Last week I had the wonderful Rowan (createdbyrowan.co.uk) stay with me for a short but sweet couple of days as she had her interview for the Graphic Design course here at Falmouth. I'm delighted and ever so proud to say that today she received an unconditional offer to study here. I'm crossing my fingers she will accept so we can make brunch dates like this one we had at Espressini a regular occurrence.

Although this etching process started out with an end goal in sight, as I've been making up my plate and printing from it, that end goal has developed. That's what I like about a process as complex as etching. It's a journey-like process; there are so many stages and steps in the creation of a piece that you are bound to change the planned 'route' at some point. The possibilities are endless and so the likelihood of following a plan to a T is little to none.

I'm no longer going to be cutting out the individual shapes I had made on the plate. After aqua-tinting the plate as a whole and printing it to see how the ink would grip to the grooves made by the photographic bite, I actually liked the image as a whole. However, there are areas where the print would benefit from more detail to bring it together as a final print.

I cleaned up the plate with white spirit, applied brasso, de-greased it and then applied a hard-ground over the top, ready for adding more detail and geometric shapes with the process of hard-ground etching.

After I'd made these initial hard ground lines and etched them, I applied a soft-ground to my plate and and created textures over the top of the entire surface with materials such as bubble wrap, mesh and sandpaper. Passing these materials through the print press with acetate placed over the top allowed the impressions of the materials to create textures on the soft-ground.

After I'd laid the textures onto the soft-ground, I have been using stop-out varnish to paint over the parts of the plate I didn't want the acid to reach. The varnish acts as a barrier to the acid, meaning only the shapes and areas of the plate I left exposed will be etched when placed in the zinc bath next week.

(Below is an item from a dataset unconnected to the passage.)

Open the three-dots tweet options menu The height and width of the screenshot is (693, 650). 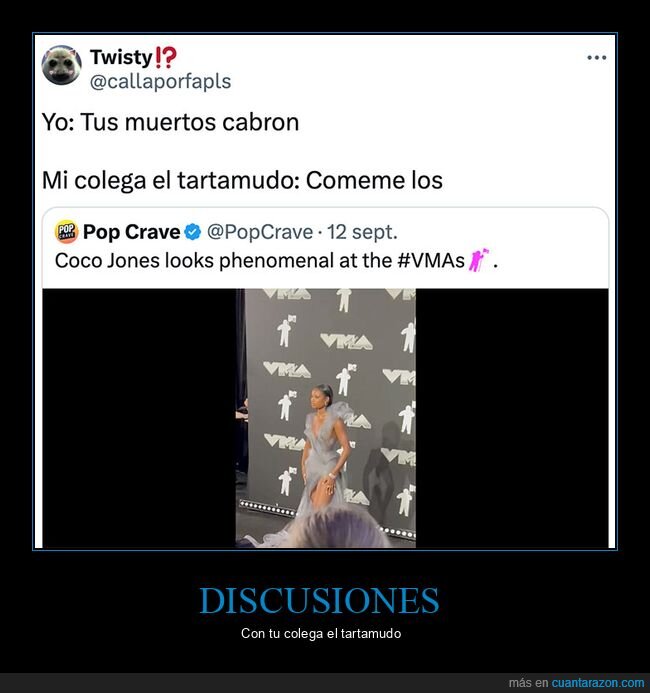click(596, 57)
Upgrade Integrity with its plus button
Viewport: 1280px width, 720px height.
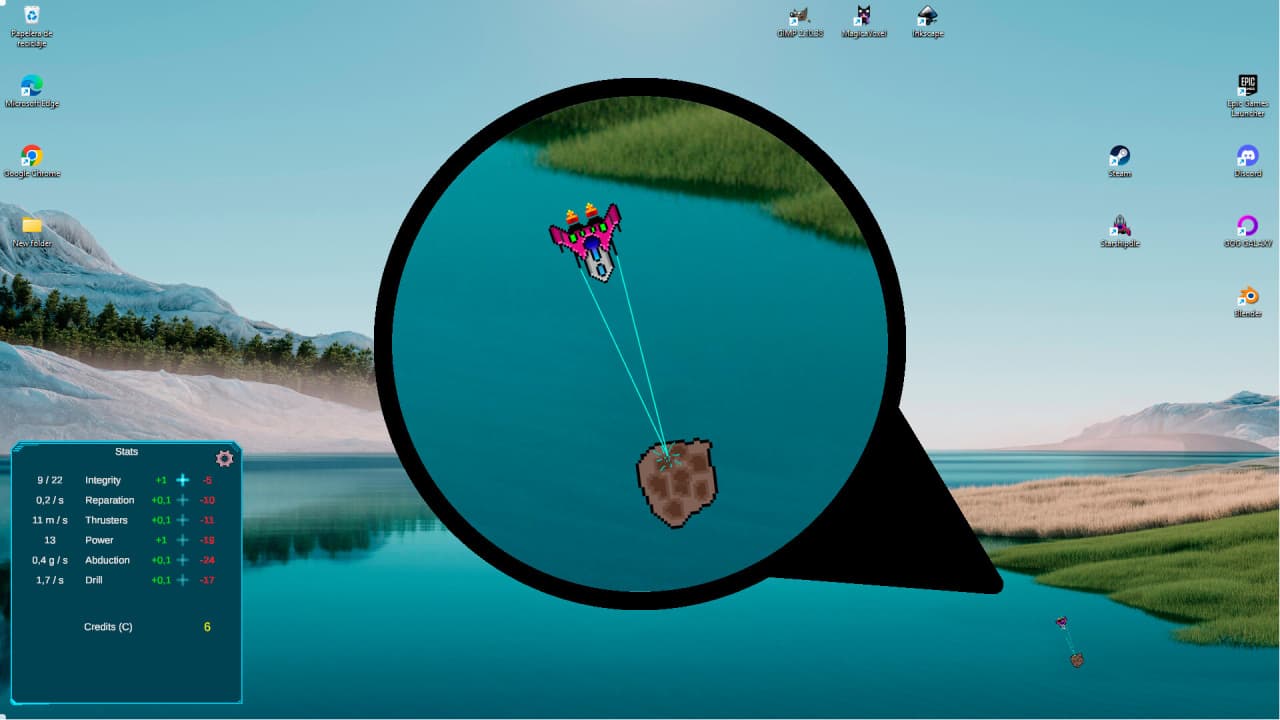[x=183, y=480]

With some monoprints made earlier last week when waiting for the acid to bite my etching plate, I have been continuing collage trials in my sketchbook. I don't really know what these will materialise into - but I'm enjoying the process of making them and the outcomes I'm left with. The more time I'm spending piecing together collages and print-making, the more I'm noticing my work develop. An unintentional break away from painting practice may have been just what I needed to spur this project on.